Ten minutes later, the apartment was fully decorated with dimmed lighting and flameless flickering candles (because Logan was concerned about the possibility of real candles tipping over and starting a fire, and conjuring realistic-looking-but-completely-safe magic fire was out of the question), cobwebs with rubber spiders (which Patton shuddered at but Roman insisted on), and a small animatronic witch holding a broom, that would cackle every time someone walked by. Virgil groaned at that particular decoration, but Roman just grinned obnoxiously at him.
“Okay, everyone, get your costumes on! The guests should be here soon!” Patton said excitedly. The four didn’t bother to take the time manually changing their clothes. Virgil ran a hand down in front of his body, starting at his head, and his homemade patchwork hoodie and ripped skinny jeans were transformed into a black suit and red tie. His hair was longer and darker, and his usual black eyeshadow was replaced with red.
“Who are you supposed to be?” Roman asked him, confused.
“Three Cheers for Sweet Revenge era Gerard Way,” Virgil said. He did not say the word “duh”, but it was implied in his tone.
Patton wiggled his fingers vaguely at himself and tiny twinkling sparkles showered over him. When they vanished, he was standing there in a cat onesie, which was no surprise to anyone.
Logan snapped his fingers on both of his hands (snapping was his most preferred way of doing magic, because it was the “most efficient method”, as he put it), and his clothes quickly faded into a Doctor Who costume.
Roman threw his arms up into the air in a complicated looking swirl, and amidst a shower of sparks, he emerged in a traditional warlock outfit, complete with a long overcoat. Virgil looked pointedly at him, and Roman shrugged. “What? I feel the most comfortable in my own outfit, okay? Plus, this is the only time of year that I can wear this and get away with it.”
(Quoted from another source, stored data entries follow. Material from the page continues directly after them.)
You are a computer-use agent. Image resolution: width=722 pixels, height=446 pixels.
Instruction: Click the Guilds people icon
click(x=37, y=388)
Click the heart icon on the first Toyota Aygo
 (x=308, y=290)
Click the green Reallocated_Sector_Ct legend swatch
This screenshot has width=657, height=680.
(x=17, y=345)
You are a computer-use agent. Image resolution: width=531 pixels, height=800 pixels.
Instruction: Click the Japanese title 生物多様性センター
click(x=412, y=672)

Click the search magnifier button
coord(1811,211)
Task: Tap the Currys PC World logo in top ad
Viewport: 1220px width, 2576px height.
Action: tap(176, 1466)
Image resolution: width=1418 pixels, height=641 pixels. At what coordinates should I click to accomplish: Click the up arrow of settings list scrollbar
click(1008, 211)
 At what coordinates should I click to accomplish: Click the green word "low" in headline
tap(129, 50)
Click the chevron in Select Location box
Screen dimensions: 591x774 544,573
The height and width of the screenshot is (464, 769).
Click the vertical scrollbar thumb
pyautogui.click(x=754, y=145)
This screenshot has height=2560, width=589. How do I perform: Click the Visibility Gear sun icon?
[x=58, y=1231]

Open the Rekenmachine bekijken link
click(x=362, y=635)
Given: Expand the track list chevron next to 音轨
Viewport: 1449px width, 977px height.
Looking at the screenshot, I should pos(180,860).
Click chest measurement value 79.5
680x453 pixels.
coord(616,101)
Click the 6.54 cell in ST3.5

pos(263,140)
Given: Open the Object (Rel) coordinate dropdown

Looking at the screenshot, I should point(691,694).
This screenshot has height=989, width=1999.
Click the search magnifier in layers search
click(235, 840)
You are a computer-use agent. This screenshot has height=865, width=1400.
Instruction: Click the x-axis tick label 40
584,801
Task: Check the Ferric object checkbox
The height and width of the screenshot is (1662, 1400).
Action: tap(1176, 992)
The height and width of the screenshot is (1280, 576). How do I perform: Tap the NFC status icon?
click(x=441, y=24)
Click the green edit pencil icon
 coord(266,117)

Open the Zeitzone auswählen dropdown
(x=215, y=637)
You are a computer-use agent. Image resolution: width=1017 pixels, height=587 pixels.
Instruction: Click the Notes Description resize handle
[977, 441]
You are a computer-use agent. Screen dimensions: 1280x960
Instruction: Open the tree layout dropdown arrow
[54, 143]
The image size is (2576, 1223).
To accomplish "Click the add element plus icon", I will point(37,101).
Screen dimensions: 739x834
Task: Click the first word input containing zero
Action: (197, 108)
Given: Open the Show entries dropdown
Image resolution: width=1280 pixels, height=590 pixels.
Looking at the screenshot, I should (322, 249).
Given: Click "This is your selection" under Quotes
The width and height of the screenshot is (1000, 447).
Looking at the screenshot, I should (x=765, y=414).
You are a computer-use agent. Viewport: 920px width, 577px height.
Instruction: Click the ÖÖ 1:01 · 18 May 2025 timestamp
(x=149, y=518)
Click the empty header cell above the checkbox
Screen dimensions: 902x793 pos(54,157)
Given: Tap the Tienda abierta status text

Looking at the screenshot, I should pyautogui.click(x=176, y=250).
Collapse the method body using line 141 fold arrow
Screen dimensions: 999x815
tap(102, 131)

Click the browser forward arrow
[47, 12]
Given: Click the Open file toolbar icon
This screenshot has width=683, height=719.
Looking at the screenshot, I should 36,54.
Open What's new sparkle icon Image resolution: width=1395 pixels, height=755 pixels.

Fifteen minutes later, guests started to arrive. They were friends of the four witches from various places: their apartment complex, work, or other mutual friends.
“If you’re feeling overwhelmed at any point tonight, feel free to pop into my room for a minute, okay, kiddo?” Patton murmured to Virgil in between greeting the guests. Virgil nodded, thankful for the offer. Patton’s room was upstairs and the most cheerfully decorated out of the four. It always calmed the anxious witch down. Virgil went to start up the music that he had picked out, silently observing the party.
Meanwhile, Roman was in his element. He was already telling a ghost story, trying to make it as spooky and suspenseful as possible. On the inside, he was trying not to mention the fact that he personally knew several ghosts, and many of them were actually rather pleasant.
Logan had found another partygoer who had also come dressed as a Doctor Who character, and was deeply immersed in an analysis of the show and the characters they were both representing.
Patton was standing in the corner of the room that was the farthest away from the spider decorations, encouraging the few around him to try the jack-o-lantern cookies that he had made from scratch.
Their first Halloween party was a success. And if the motion activated witch decoration made Virgil jump every time it cackled when someone walked by, Roman couldn’t say he didn’t enjoy it.